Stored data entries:
++++
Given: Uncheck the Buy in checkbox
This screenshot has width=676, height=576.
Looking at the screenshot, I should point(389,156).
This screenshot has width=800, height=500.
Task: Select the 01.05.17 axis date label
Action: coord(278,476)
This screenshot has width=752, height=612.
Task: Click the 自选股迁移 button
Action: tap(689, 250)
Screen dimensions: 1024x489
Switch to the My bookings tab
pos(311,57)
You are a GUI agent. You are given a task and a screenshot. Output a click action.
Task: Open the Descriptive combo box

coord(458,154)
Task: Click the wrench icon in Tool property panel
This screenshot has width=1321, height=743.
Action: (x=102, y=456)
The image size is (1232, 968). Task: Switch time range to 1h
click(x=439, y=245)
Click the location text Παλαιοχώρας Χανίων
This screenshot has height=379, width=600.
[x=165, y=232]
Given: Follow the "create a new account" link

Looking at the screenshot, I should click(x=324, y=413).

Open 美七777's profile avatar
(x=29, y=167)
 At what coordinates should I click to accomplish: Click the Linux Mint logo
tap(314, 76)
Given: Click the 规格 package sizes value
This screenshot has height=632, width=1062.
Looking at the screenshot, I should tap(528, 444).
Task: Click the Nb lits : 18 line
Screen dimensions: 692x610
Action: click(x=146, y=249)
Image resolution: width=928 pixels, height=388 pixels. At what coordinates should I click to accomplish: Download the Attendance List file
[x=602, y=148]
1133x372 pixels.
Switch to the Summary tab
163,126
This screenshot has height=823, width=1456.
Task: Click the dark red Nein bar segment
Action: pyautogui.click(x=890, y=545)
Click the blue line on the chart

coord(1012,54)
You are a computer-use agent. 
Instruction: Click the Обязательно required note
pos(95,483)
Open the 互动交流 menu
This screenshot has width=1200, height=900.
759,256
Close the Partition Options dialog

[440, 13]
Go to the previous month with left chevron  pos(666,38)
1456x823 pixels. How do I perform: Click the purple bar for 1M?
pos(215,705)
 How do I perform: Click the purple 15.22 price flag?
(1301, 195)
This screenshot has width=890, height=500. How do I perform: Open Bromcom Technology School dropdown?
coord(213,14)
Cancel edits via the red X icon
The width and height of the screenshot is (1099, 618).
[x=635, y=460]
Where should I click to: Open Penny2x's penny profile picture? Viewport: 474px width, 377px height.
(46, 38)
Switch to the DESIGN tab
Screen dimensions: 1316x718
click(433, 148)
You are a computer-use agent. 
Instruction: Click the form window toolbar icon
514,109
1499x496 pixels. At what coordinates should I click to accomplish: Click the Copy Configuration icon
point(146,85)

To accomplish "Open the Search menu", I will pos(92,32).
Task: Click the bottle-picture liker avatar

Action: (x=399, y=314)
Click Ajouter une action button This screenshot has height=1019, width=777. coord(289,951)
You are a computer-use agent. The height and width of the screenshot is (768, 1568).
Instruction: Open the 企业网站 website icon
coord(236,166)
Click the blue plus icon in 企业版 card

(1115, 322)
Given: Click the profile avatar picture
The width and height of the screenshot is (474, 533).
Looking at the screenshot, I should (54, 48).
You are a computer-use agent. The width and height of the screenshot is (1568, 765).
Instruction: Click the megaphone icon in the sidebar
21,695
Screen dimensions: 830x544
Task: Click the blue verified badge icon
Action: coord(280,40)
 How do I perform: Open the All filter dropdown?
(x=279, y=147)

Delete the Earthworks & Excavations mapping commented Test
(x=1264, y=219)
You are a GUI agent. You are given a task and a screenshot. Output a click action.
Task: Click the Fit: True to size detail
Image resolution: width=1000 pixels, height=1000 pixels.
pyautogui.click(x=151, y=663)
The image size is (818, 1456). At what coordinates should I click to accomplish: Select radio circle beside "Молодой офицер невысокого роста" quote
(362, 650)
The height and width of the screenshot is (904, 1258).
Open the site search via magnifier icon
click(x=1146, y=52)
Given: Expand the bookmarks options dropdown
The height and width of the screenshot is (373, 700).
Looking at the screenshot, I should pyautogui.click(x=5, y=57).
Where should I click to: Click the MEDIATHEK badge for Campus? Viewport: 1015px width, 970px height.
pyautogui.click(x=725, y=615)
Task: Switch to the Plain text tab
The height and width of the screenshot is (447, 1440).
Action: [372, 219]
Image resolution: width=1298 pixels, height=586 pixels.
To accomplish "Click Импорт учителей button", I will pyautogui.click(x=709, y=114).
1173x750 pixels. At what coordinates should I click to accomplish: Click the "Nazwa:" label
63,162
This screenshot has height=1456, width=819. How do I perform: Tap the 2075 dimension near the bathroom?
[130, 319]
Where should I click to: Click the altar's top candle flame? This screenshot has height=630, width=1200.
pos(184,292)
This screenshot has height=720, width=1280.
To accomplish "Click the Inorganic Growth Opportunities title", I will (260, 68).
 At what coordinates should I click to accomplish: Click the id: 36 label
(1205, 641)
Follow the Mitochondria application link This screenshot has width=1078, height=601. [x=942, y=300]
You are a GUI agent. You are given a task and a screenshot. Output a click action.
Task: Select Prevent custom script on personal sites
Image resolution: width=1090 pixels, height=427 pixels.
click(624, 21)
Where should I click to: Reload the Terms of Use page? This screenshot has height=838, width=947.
++++
> **WHAT TO PRODUCE**
With nothing left out, transcribe the records above exactly.

> **REPLY TO THE EXERCISE**
Given: Uncheck the Buy in checkbox
This screenshot has width=676, height=576.
Looking at the screenshot, I should point(389,156).
This screenshot has width=800, height=500.
Task: Select the 01.05.17 axis date label
Action: coord(278,476)
This screenshot has width=752, height=612.
Task: Click the 自选股迁移 button
Action: tap(689, 250)
Screen dimensions: 1024x489
Switch to the My bookings tab
pos(311,57)
You are a GUI agent. You are given a task and a screenshot. Output a click action.
Task: Open the Descriptive combo box

coord(458,154)
Task: Click the wrench icon in Tool property panel
This screenshot has width=1321, height=743.
Action: (x=102, y=456)
The image size is (1232, 968). Task: Switch time range to 1h
click(x=439, y=245)
Click the location text Παλαιοχώρας Χανίων
This screenshot has height=379, width=600.
[x=165, y=232]
Given: Follow the "create a new account" link

Looking at the screenshot, I should click(x=324, y=413).

Open 美七777's profile avatar
(x=29, y=167)
 At what coordinates should I click to accomplish: Click the Linux Mint logo
tap(314, 76)
Given: Click the 规格 package sizes value
This screenshot has height=632, width=1062.
Looking at the screenshot, I should tap(528, 444).
Task: Click the Nb lits : 18 line
Screen dimensions: 692x610
Action: click(x=146, y=249)
Image resolution: width=928 pixels, height=388 pixels. At what coordinates should I click to accomplish: Download the Attendance List file
[x=602, y=148]
1133x372 pixels.
Switch to the Summary tab
163,126
This screenshot has height=823, width=1456.
Task: Click the dark red Nein bar segment
Action: pyautogui.click(x=890, y=545)
Click the blue line on the chart

coord(1012,54)
You are a computer-use agent. 
Instruction: Click the Обязательно required note
pos(95,483)
Open the 互动交流 menu
This screenshot has width=1200, height=900.
759,256
Close the Partition Options dialog

[440, 13]
Go to the previous month with left chevron  pos(666,38)
1456x823 pixels. How do I perform: Click the purple bar for 1M?
pos(215,705)
 How do I perform: Click the purple 15.22 price flag?
(1301, 195)
This screenshot has width=890, height=500. How do I perform: Open Bromcom Technology School dropdown?
coord(213,14)
Cancel edits via the red X icon
The width and height of the screenshot is (1099, 618).
[x=635, y=460]
Where should I click to: Open Penny2x's penny profile picture? Viewport: 474px width, 377px height.
(46, 38)
Switch to the DESIGN tab
Screen dimensions: 1316x718
click(433, 148)
You are a computer-use agent. 
Instruction: Click the form window toolbar icon
514,109
1499x496 pixels. At what coordinates should I click to accomplish: Click the Copy Configuration icon
point(146,85)

To accomplish "Open the Search menu", I will pos(92,32).
Task: Click the bottle-picture liker avatar

Action: (x=399, y=314)
Click Ajouter une action button This screenshot has height=1019, width=777. coord(289,951)
You are a computer-use agent. The height and width of the screenshot is (768, 1568).
Instruction: Open the 企业网站 website icon
coord(236,166)
Click the blue plus icon in 企业版 card

(1115, 322)
Given: Click the profile avatar picture
The width and height of the screenshot is (474, 533).
Looking at the screenshot, I should (54, 48).
You are a computer-use agent. The width and height of the screenshot is (1568, 765).
Instruction: Click the megaphone icon in the sidebar
21,695
Screen dimensions: 830x544
Task: Click the blue verified badge icon
Action: coord(280,40)
 How do I perform: Open the All filter dropdown?
(x=279, y=147)

Delete the Earthworks & Excavations mapping commented Test
(x=1264, y=219)
You are a GUI agent. You are given a task and a screenshot. Output a click action.
Task: Click the Fit: True to size detail
Image resolution: width=1000 pixels, height=1000 pixels.
pyautogui.click(x=151, y=663)
The image size is (818, 1456). At what coordinates should I click to accomplish: Select radio circle beside "Молодой офицер невысокого роста" quote
(362, 650)
The height and width of the screenshot is (904, 1258).
Open the site search via magnifier icon
click(x=1146, y=52)
Given: Expand the bookmarks options dropdown
The height and width of the screenshot is (373, 700).
Looking at the screenshot, I should pyautogui.click(x=5, y=57).
Where should I click to: Click the MEDIATHEK badge for Campus? Viewport: 1015px width, 970px height.
pyautogui.click(x=725, y=615)
Task: Switch to the Plain text tab
The height and width of the screenshot is (447, 1440).
Action: [372, 219]
Image resolution: width=1298 pixels, height=586 pixels.
To accomplish "Click Импорт учителей button", I will pyautogui.click(x=709, y=114).
1173x750 pixels. At what coordinates should I click to accomplish: Click the "Nazwa:" label
63,162
This screenshot has height=1456, width=819. How do I perform: Tap the 2075 dimension near the bathroom?
[130, 319]
Where should I click to: Click the altar's top candle flame? This screenshot has height=630, width=1200.
pos(184,292)
This screenshot has height=720, width=1280.
To accomplish "Click the Inorganic Growth Opportunities title", I will (260, 68).
 At what coordinates should I click to accomplish: Click the id: 36 label
(1205, 641)
Follow the Mitochondria application link This screenshot has width=1078, height=601. [x=942, y=300]
You are a GUI agent. You are given a task and a screenshot. Output a click action.
Task: Select Prevent custom script on personal sites
Image resolution: width=1090 pixels, height=427 pixels.
click(624, 21)
Where should I click to: Reload the Terms of Use page? This screenshot has height=838, width=947.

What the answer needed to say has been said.